• PROBLEM DESCRIPTION:
Add 48 to every coordinate in the answers of the rows from the start of the rows up to and including the line with "Action: [x=896, y=109]", and write out those lines in full. Leave all other text on those lines unchanged.

• Word and element location rows:
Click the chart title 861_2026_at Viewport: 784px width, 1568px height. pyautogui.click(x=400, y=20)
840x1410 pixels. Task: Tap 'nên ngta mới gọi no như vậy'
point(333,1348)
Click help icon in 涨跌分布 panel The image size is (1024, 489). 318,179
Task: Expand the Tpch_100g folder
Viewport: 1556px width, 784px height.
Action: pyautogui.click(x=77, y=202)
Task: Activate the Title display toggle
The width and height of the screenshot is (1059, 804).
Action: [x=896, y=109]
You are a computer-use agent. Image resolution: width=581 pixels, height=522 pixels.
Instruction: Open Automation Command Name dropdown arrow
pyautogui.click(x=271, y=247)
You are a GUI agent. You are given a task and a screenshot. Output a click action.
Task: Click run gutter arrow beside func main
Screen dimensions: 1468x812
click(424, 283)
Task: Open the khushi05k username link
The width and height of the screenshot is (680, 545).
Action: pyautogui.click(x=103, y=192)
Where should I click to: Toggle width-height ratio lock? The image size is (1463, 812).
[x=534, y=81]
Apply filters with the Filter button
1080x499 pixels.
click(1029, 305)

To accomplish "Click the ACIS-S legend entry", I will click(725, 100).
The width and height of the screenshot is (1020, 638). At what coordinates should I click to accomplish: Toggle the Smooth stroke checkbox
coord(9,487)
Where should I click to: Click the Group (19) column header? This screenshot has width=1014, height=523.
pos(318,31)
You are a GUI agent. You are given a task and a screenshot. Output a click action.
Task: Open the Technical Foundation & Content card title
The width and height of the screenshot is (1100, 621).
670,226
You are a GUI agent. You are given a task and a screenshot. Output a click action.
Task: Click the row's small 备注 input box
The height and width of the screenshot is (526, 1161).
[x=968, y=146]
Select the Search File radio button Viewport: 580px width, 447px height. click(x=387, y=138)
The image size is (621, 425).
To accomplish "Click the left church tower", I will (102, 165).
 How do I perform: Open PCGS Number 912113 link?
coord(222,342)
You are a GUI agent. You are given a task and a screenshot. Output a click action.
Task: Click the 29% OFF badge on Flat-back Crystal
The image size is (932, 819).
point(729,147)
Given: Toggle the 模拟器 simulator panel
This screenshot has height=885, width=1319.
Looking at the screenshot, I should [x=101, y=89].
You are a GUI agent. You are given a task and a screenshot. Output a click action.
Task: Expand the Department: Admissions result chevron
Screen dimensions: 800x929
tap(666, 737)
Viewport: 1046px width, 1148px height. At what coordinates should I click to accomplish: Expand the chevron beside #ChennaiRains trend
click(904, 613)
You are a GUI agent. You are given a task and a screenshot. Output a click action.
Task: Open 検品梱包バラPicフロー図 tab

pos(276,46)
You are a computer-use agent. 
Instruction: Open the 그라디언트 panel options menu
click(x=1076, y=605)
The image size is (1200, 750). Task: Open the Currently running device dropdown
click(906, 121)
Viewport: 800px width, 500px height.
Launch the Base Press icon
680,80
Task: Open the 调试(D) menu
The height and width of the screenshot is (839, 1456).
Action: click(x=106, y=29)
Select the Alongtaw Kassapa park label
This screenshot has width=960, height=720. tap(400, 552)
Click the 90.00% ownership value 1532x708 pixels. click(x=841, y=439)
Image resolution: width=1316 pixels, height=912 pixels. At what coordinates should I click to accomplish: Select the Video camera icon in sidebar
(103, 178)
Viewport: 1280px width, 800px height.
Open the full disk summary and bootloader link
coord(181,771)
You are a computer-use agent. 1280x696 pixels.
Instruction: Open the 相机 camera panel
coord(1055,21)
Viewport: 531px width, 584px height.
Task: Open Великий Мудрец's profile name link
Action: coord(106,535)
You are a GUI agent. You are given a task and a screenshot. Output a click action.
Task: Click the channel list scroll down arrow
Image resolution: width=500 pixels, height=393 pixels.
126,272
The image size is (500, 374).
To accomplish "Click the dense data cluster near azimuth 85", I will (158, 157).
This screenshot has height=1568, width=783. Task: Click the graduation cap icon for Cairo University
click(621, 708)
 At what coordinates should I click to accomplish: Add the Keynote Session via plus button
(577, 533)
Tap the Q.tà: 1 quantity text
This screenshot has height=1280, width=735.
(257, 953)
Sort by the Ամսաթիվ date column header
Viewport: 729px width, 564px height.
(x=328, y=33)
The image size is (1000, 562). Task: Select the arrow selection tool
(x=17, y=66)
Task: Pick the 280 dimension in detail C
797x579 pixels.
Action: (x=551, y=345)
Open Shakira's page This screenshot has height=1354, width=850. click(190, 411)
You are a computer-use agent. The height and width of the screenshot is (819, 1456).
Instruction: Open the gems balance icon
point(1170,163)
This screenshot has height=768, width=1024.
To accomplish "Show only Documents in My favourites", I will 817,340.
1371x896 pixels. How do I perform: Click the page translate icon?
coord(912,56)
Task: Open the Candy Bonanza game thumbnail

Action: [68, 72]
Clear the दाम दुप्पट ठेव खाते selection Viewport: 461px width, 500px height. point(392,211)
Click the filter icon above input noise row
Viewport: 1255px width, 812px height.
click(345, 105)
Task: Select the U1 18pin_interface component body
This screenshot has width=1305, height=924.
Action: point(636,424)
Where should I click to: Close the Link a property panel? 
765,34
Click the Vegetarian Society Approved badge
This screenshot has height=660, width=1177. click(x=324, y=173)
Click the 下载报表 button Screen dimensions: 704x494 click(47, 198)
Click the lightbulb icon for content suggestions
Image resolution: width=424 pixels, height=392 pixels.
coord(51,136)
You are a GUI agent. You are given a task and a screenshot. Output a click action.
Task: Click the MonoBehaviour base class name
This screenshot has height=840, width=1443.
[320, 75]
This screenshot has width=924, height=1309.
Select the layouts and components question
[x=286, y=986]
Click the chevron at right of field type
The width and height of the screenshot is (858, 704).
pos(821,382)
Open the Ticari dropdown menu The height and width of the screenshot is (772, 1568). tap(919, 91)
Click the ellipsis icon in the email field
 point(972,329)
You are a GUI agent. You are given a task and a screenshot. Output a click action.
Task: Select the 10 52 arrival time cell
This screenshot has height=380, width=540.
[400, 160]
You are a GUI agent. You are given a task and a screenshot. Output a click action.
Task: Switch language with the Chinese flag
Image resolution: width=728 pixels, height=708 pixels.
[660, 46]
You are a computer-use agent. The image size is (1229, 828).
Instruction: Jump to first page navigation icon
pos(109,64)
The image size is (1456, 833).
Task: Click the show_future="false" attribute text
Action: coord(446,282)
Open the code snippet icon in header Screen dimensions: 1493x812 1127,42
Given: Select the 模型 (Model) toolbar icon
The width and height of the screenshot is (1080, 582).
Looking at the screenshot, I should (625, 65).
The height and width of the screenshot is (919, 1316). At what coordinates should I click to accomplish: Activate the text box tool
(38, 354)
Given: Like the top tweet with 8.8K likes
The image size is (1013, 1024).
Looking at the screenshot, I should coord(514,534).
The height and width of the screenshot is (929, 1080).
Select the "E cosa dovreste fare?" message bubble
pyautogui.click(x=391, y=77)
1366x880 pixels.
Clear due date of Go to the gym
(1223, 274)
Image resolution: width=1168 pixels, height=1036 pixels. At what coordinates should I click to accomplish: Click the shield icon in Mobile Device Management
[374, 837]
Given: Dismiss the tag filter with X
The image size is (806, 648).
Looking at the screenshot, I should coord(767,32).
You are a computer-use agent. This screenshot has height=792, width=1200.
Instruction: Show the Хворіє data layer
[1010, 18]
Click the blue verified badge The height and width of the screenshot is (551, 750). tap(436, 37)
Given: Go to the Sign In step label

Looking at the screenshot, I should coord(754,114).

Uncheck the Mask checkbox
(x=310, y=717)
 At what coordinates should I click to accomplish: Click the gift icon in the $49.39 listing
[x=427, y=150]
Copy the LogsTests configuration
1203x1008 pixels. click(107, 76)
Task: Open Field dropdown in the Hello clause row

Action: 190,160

• REPLY TO THE EXERCISE:
Click the chart title 861_2026_at Viewport: 784px width, 1568px height. pyautogui.click(x=448, y=68)
840x1410 pixels. Task: Tap 'nên ngta mới gọi no như vậy'
point(381,1396)
Click help icon in 涨跌分布 panel The image size is (1024, 489). 366,227
Task: Expand the Tpch_100g folder
Viewport: 1556px width, 784px height.
Action: pyautogui.click(x=125, y=250)
Task: Activate the Title display toggle
The width and height of the screenshot is (1059, 804).
Action: [x=944, y=157]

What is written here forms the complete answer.